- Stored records
==========

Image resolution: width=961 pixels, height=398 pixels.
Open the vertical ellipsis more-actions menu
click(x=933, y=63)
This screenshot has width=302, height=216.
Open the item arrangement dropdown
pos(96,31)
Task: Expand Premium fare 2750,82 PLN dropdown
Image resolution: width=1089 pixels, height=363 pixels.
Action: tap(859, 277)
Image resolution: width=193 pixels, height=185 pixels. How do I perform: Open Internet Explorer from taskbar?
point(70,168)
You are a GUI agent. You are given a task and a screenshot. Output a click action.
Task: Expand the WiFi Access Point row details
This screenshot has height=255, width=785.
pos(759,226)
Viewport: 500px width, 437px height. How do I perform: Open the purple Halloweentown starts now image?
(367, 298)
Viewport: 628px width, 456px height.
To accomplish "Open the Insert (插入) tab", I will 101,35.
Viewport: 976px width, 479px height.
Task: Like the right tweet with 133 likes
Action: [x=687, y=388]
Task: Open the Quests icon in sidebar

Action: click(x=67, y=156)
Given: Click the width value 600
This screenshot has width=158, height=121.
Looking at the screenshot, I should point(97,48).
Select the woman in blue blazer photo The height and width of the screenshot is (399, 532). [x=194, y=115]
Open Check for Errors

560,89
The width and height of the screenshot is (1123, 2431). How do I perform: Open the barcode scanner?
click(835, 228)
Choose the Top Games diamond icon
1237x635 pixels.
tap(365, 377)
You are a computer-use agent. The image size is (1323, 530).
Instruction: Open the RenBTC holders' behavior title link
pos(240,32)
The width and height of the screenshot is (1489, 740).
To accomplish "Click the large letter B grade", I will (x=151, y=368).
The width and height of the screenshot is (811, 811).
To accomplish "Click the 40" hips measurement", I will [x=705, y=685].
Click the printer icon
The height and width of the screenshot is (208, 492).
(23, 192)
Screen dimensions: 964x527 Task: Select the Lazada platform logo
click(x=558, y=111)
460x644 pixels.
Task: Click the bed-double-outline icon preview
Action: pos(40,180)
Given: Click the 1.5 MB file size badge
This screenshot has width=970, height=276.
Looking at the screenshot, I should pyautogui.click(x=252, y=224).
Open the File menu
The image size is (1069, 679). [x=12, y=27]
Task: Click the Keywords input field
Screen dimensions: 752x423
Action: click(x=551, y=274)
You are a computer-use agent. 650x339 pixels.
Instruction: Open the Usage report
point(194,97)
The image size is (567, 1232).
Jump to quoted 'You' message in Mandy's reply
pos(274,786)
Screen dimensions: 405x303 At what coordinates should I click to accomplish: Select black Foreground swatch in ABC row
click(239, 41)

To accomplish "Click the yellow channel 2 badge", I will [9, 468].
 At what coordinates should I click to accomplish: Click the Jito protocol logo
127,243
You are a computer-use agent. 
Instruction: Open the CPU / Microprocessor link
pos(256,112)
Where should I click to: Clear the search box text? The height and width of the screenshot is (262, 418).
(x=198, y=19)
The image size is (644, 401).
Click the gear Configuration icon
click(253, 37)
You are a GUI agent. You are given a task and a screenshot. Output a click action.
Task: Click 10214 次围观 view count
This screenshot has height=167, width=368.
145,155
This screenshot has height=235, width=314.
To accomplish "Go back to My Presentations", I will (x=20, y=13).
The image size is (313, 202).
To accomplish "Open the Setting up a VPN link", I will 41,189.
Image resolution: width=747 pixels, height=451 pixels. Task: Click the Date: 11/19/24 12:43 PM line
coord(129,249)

==========

- TASK DESCRIPTION
What are the lines above, starting at the one with "Choose the Top Games diamond icon" and ending at the one with "The width and height of the screenshot is (811, 811)."? Give them again exactly, and only them.

- RESPONSE AREA
Choose the Top Games diamond icon
1237x635 pixels.
tap(365, 377)
You are a computer-use agent. The image size is (1323, 530).
Instruction: Open the RenBTC holders' behavior title link
pos(240,32)
The width and height of the screenshot is (1489, 740).
To accomplish "Click the large letter B grade", I will (x=151, y=368).
The width and height of the screenshot is (811, 811).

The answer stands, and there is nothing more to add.